PROBLEM 1: List every line of the entries that contains the string "Click". Case counts.

— start SOURCE —

Charleston, the proverbial home of Virginia Wolfe, Vanessa Bell, Roger Fry and Duncan Grant has announced details of a Betty Woodman and George Woodman exhibition, opening on March 25, 2023. Conceived in partnership with the Woodman Family Foundation, this exhibition is both the first combined presentation of the artists’ work in the UK, and the first exhibition of George Woodman’s work to be shown in the UK. Featuring paintings and photographs by George, and ceramic sculpture, paintings, and bronze benches by Betty, the show focuses on the couple’s prolific time in Italy where for nearly five decades they lived and worked at their farmhouse in Antella. Antella had an enduring effect on their practices and this exhibition explores the artists’ mutual influences, their rich dialogue in a variety of media, and their shared life immersed in art, culture, travel and experimentation.

— end SOURCE —
— start PROVIDED DATA —

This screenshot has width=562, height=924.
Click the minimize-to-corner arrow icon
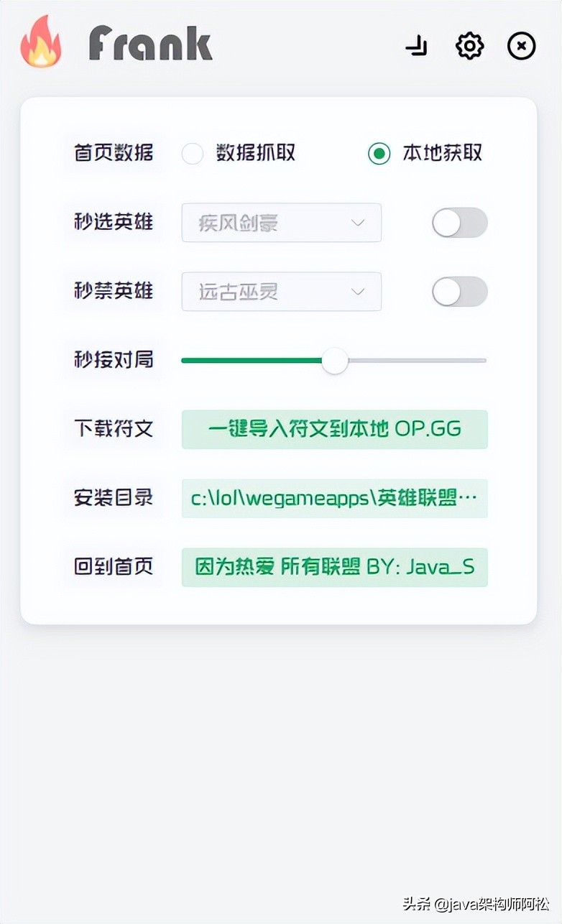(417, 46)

— end PROVIDED DATA —
— start PROVIDED DATA —

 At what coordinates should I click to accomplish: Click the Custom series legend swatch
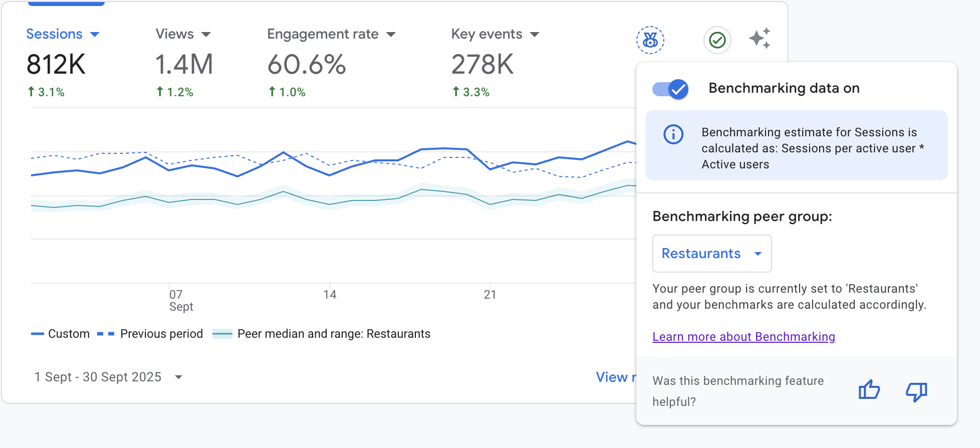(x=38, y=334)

— end PROVIDED DATA —
— start PROVIDED DATA —

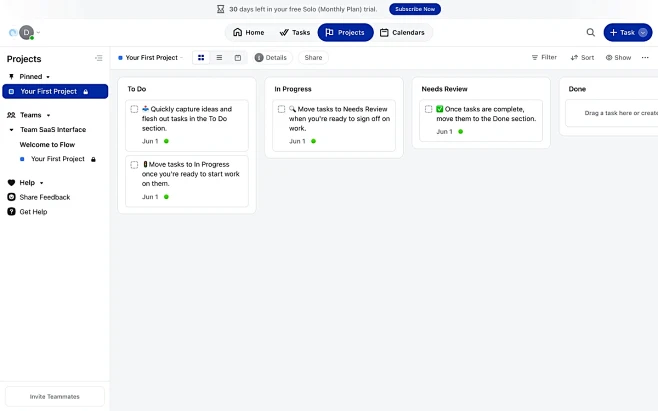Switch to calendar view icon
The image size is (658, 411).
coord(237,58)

— end PROVIDED DATA —

PROBLEM 2: According to the exhibition announcement, on what date does the Betty Woodman and George Woodman exhibition open?

FULL RESPONSE 1:
Click the minimize-to-corner arrow icon
 At what coordinates should I click to accomplish: Click the Custom series legend swatch

FULL RESPONSE 2: March 25, 2023.